Belgesel filmlerin çoğunda sanat departmanını göremezsiniz, bu da demek oluyor ki dekor ya da kostüm seçimi film planlamasında formel olarak yapılmamıştır ya da kimseye bu hususta kredi verilmemiştir. Ancak şundan emin olabiliriz ki, filmin çekim sürecinde bilinçli ya da bilinçsiz bir şekilde mekan ve kıyafetlerin her biri düşünülmüş, seçilmiştir; bu ve benzeri prodüksiyon kararları belgeselin, izlenebilirlik ve estetik yerleştirme-uygulama adına bilimsel boyutundan kolayca vazgeçtiği durumlardır.
Belgesel ya da kurmaca haliyle film, çoğu zaman, satılabilen bir üründür. Her film limitli bir bütçeyle finanse edilmek zorundadır.

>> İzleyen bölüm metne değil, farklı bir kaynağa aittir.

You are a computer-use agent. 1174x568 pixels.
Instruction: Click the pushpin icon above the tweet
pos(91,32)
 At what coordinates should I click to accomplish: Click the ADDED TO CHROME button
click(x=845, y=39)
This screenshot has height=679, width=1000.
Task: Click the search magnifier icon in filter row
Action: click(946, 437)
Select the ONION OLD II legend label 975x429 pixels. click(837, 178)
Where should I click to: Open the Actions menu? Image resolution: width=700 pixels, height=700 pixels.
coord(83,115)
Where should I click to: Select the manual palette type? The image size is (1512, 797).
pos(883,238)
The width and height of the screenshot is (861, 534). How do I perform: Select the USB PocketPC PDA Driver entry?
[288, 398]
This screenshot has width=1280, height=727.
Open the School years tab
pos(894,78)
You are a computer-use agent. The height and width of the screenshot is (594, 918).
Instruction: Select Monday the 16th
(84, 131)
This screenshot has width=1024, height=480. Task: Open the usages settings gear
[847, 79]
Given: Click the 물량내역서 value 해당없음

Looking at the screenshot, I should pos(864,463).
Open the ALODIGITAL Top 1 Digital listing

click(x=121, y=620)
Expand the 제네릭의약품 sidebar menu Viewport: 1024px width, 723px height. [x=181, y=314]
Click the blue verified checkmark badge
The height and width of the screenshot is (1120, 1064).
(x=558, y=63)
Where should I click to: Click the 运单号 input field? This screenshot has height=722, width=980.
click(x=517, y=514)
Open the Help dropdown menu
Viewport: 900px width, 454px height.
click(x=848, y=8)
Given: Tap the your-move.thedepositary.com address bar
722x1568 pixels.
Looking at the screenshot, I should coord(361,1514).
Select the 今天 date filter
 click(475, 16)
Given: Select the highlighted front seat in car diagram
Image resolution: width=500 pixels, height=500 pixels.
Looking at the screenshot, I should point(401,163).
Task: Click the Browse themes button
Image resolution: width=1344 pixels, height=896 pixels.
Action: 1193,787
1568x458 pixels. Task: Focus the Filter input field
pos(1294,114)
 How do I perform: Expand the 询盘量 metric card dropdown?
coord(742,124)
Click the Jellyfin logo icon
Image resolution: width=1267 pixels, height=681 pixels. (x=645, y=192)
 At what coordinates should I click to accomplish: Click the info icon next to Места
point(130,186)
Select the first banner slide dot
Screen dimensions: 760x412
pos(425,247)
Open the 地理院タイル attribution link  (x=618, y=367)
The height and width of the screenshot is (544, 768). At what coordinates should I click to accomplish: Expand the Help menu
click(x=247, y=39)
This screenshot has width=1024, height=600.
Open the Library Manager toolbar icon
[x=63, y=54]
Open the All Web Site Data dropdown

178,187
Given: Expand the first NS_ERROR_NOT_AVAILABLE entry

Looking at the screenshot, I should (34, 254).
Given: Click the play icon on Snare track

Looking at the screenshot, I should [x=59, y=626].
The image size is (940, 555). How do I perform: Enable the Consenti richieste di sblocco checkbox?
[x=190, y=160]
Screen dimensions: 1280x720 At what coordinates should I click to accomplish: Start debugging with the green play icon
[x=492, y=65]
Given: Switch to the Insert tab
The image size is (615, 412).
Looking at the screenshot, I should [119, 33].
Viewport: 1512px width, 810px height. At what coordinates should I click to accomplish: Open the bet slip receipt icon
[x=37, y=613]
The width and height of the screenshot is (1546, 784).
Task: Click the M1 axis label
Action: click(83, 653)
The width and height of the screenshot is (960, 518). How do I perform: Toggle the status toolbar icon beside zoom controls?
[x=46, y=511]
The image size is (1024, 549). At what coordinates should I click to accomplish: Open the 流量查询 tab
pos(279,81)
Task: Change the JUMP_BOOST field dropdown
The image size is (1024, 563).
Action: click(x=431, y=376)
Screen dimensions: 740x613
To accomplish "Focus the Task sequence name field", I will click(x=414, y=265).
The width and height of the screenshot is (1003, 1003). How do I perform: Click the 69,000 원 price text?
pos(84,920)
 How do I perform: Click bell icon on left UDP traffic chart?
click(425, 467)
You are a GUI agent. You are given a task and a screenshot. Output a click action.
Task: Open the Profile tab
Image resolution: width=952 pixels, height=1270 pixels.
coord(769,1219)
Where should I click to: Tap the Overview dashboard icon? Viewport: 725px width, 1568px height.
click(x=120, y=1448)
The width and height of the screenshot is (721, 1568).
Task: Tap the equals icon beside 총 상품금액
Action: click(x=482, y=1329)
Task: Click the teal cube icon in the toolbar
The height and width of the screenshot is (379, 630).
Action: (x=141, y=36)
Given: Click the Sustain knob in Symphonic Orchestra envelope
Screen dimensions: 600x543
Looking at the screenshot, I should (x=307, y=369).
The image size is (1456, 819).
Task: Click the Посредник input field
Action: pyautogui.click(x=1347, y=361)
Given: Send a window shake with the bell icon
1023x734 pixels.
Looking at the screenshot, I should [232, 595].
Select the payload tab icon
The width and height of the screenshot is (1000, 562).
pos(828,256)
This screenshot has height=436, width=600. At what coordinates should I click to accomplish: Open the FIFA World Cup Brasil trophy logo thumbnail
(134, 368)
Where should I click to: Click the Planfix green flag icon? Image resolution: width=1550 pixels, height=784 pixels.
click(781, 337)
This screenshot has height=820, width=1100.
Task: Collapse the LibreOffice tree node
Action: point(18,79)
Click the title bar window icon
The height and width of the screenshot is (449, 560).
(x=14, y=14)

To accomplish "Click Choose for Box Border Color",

Bu bütçe milyonlar da olabilir, bir el kamerasının marketten alınan beş liralık pili de. Her film kolektif bir eylem içermek zorundadır. Birey tek başına bir film çekse dahi, o filmin sosyal bağlamda var olabilmesi için bir izleyiciye ihtiyaç vardır. Her film kaçınılmaz değişkenlere bağlıdır, her bir değişkendeki ufak bir sapma doğası gereği bambaşka bir mesajın iletilmesine sebep olur. Nihayetinde belgesel, bilimsel değildir( bunu zaten hepimiz en başından biliyorduk!) ama kaçınılmaz bir şekilde estetiktir. Her şekliyle bir anlam arayışıdır. Hayatın türlü gerçeklerinin bir yapıya sığdırılıp yansıtıldığı bir anlatıdır, bilimsel ve estetik arasındaki köprüdür. Belgesel candır!